--- REQUIREMENT ---
Express as a numbered list the records running from the line that contains "Where should I click to: Click the yellow" down through the line that contains "Action: (840, 13)", leaving out any blank lines.

--- THE RECORDS ---
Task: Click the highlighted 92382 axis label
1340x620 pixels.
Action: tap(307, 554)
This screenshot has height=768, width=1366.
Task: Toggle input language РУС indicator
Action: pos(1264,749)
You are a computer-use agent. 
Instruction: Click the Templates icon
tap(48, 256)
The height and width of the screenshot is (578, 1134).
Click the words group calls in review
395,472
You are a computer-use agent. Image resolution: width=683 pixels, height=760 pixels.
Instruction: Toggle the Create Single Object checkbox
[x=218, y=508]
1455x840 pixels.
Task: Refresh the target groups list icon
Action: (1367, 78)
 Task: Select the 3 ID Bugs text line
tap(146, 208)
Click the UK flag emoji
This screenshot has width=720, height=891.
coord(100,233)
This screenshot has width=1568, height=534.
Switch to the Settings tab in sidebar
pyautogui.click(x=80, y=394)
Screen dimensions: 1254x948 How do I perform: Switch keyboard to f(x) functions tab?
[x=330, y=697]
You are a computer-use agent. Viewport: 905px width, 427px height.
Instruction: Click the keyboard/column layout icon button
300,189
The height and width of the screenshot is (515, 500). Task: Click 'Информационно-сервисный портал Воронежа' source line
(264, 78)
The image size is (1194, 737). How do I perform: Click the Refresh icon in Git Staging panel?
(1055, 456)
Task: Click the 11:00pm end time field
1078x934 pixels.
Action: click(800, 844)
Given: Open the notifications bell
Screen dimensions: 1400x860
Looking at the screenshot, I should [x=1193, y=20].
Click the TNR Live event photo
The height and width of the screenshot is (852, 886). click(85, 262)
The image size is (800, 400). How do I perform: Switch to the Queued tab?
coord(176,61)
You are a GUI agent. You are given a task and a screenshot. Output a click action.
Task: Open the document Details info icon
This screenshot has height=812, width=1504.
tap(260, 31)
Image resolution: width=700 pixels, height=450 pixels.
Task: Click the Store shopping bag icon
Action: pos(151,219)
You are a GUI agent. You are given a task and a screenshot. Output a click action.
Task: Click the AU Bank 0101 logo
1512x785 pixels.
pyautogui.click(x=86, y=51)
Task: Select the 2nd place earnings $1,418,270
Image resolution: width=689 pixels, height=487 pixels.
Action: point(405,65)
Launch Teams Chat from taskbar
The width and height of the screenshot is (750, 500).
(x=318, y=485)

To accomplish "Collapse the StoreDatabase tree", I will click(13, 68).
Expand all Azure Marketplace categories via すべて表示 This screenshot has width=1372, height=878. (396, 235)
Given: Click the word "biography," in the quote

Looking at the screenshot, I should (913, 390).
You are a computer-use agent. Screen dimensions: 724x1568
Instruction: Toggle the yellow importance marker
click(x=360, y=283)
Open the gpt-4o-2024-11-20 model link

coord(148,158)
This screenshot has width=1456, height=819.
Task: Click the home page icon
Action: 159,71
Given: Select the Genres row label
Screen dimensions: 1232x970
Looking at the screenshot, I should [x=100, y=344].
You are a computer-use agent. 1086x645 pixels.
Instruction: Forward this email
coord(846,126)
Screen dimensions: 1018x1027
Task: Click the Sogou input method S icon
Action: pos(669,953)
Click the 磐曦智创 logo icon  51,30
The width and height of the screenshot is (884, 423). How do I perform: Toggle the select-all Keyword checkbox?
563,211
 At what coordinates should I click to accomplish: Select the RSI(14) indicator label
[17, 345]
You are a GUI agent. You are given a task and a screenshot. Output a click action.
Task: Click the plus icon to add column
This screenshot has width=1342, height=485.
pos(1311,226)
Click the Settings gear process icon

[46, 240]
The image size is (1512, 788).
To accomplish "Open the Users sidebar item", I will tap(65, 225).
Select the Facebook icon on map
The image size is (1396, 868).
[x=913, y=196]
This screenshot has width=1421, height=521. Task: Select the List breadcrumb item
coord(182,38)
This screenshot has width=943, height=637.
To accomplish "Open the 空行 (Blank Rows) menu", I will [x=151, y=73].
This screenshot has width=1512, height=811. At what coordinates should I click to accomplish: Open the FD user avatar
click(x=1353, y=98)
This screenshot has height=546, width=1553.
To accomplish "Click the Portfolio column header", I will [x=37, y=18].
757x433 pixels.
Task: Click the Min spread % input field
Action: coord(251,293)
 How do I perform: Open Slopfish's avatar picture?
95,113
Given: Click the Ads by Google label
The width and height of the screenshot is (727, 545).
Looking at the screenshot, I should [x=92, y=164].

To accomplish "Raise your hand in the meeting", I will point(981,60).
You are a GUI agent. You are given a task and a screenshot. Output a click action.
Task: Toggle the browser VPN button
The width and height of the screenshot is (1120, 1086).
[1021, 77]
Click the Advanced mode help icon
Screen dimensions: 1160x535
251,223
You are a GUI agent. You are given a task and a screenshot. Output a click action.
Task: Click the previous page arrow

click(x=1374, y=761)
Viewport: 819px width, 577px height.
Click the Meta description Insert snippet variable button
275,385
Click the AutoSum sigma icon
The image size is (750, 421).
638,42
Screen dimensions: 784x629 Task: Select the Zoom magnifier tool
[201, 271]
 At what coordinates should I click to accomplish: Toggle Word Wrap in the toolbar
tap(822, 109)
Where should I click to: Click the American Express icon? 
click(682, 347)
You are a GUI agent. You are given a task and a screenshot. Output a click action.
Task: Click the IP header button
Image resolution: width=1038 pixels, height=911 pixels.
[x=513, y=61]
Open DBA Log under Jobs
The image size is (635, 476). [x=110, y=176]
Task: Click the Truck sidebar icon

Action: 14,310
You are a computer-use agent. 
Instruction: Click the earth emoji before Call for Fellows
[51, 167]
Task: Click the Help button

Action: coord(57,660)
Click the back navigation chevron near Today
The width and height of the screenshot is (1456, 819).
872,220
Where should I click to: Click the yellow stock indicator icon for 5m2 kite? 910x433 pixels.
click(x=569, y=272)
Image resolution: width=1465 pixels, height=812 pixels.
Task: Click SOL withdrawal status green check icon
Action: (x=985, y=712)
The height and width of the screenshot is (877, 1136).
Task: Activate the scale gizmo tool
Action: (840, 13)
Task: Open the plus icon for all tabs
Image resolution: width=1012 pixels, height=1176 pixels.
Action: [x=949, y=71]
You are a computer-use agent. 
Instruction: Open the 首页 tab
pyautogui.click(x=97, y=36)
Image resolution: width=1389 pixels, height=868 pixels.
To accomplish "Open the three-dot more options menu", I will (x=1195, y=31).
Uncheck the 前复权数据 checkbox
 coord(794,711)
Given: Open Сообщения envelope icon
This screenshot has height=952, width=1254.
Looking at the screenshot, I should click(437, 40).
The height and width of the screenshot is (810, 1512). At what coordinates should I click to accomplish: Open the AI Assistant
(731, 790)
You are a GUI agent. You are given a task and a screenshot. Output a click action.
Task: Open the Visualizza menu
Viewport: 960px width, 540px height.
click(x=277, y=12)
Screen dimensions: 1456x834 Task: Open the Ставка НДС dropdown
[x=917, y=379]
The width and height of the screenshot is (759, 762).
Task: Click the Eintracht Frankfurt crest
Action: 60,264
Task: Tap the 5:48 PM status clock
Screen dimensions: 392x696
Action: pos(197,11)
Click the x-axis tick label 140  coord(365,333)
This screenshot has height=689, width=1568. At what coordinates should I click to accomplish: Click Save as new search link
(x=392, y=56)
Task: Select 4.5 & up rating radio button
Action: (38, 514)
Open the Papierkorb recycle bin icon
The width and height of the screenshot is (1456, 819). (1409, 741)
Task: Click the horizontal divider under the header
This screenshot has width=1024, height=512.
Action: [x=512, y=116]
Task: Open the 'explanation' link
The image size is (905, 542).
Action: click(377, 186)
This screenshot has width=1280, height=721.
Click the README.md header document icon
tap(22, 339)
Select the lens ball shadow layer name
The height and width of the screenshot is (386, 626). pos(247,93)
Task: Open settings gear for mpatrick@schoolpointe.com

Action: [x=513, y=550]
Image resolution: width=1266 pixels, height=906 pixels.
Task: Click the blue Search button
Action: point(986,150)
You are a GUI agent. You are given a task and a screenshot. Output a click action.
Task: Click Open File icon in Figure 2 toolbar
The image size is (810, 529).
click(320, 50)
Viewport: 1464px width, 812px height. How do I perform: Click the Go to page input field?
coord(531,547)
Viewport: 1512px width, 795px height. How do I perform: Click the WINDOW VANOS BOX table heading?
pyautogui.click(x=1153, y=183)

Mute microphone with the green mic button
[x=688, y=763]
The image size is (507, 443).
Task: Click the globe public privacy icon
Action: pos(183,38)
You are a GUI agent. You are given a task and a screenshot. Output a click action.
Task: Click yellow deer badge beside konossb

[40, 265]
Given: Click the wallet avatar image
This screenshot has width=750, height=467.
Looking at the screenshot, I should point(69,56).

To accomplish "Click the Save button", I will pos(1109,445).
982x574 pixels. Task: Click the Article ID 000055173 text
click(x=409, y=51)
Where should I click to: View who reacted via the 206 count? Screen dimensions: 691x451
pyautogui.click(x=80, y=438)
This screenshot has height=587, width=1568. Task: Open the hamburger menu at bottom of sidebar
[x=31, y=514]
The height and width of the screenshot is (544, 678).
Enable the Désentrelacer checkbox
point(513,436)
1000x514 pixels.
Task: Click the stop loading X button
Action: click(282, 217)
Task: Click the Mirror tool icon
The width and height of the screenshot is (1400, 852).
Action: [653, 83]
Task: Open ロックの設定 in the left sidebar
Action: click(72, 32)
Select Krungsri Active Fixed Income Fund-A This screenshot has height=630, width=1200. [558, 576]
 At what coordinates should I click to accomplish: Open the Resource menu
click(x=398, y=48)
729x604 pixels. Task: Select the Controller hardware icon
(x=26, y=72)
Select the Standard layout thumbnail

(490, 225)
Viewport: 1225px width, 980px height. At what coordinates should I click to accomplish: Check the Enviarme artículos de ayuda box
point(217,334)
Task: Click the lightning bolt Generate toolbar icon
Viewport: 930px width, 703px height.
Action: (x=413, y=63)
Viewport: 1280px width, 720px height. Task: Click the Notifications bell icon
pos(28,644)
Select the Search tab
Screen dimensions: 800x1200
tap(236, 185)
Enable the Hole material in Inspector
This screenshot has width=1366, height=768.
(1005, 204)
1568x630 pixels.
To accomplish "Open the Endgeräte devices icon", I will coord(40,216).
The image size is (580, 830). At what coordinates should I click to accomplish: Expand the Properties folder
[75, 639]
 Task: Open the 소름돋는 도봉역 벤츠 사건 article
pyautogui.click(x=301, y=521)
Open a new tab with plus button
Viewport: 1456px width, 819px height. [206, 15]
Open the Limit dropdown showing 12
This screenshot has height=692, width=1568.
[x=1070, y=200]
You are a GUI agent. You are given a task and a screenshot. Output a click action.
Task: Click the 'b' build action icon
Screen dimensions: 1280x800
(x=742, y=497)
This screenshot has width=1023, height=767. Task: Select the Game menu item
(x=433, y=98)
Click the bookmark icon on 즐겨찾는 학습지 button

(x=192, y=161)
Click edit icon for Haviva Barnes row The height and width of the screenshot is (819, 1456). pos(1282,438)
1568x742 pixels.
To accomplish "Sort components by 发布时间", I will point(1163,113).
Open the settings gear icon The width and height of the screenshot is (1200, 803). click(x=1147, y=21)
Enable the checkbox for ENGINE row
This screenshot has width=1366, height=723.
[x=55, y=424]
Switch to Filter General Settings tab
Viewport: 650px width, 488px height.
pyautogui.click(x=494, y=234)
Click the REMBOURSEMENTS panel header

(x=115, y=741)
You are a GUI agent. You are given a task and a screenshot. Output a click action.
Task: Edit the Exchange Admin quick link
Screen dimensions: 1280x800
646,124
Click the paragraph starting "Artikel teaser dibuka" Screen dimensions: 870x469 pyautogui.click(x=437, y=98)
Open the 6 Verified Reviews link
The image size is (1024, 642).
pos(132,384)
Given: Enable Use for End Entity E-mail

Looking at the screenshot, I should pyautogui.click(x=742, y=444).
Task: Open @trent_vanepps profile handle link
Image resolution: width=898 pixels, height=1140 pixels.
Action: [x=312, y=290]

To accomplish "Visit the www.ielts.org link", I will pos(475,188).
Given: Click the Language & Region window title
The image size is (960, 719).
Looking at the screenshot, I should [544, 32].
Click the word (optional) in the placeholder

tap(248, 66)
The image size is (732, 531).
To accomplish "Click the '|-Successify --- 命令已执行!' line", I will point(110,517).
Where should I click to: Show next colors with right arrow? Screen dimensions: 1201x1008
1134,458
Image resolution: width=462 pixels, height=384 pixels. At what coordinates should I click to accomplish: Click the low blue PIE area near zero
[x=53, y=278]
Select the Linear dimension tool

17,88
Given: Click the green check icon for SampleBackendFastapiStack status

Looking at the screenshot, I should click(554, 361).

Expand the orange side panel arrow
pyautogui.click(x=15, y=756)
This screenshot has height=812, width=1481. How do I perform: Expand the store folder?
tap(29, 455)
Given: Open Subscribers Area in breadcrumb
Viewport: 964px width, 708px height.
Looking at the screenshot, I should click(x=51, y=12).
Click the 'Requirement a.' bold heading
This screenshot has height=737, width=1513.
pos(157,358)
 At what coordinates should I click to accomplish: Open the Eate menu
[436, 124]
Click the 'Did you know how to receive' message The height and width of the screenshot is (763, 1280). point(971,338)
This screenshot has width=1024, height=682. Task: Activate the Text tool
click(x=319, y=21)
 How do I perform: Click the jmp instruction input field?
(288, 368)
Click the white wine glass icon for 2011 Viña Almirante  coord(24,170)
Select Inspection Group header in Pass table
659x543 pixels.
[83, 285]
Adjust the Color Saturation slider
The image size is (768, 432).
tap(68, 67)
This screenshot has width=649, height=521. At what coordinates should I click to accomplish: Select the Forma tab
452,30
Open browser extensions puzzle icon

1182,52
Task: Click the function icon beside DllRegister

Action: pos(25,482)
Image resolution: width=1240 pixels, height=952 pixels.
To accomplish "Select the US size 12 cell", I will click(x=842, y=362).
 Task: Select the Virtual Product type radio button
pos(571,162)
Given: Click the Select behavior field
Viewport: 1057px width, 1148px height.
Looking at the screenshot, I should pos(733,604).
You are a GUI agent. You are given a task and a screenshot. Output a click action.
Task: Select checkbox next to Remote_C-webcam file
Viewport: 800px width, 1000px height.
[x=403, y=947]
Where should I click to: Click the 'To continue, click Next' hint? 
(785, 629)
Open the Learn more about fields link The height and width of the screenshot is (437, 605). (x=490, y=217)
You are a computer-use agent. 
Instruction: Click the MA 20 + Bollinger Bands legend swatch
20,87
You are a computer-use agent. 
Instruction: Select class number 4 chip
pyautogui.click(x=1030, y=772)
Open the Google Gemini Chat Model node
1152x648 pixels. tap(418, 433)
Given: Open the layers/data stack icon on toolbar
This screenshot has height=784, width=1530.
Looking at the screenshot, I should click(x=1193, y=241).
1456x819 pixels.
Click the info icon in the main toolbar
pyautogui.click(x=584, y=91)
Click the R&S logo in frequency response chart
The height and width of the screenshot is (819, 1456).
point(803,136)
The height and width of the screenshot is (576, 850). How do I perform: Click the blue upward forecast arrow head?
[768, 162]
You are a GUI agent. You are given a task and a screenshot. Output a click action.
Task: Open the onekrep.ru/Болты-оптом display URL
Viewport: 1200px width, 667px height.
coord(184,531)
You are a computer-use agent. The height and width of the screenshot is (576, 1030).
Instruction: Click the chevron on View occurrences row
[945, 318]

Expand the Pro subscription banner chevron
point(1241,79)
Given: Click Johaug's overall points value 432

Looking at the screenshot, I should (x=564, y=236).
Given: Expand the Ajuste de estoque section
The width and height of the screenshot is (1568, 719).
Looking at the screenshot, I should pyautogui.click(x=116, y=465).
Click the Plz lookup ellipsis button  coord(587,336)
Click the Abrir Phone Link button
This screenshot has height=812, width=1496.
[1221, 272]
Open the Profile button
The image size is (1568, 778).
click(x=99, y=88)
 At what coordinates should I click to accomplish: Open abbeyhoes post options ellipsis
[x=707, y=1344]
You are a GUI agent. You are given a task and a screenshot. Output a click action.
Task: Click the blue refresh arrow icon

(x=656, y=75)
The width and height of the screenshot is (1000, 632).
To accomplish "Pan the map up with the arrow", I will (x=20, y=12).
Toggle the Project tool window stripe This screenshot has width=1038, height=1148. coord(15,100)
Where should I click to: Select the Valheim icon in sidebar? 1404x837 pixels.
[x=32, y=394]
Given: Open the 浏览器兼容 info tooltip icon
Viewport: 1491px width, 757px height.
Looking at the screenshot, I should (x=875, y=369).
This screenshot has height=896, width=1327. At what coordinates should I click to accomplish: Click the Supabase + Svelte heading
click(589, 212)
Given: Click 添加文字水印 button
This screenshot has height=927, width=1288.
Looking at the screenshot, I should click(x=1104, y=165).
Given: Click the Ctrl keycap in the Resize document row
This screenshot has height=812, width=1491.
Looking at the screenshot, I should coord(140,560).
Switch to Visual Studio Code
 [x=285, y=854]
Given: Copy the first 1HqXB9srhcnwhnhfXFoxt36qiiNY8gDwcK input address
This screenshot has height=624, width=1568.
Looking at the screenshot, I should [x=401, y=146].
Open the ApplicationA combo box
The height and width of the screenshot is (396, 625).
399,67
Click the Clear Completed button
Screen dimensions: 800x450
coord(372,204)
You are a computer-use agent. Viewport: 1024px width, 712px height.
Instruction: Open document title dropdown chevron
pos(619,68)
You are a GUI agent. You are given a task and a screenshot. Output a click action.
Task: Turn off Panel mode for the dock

--- COMPLETED TASK ---
1. Where should I click to: Click the yellow stock indicator icon for 5m2 kite? 910x433 pixels.
2. click(x=569, y=272)
3. Image resolution: width=1465 pixels, height=812 pixels.
4. Task: Click SOL withdrawal status green check icon
5. Action: (x=985, y=712)
6. The height and width of the screenshot is (877, 1136).
7. Task: Activate the scale gizmo tool
8. Action: (840, 13)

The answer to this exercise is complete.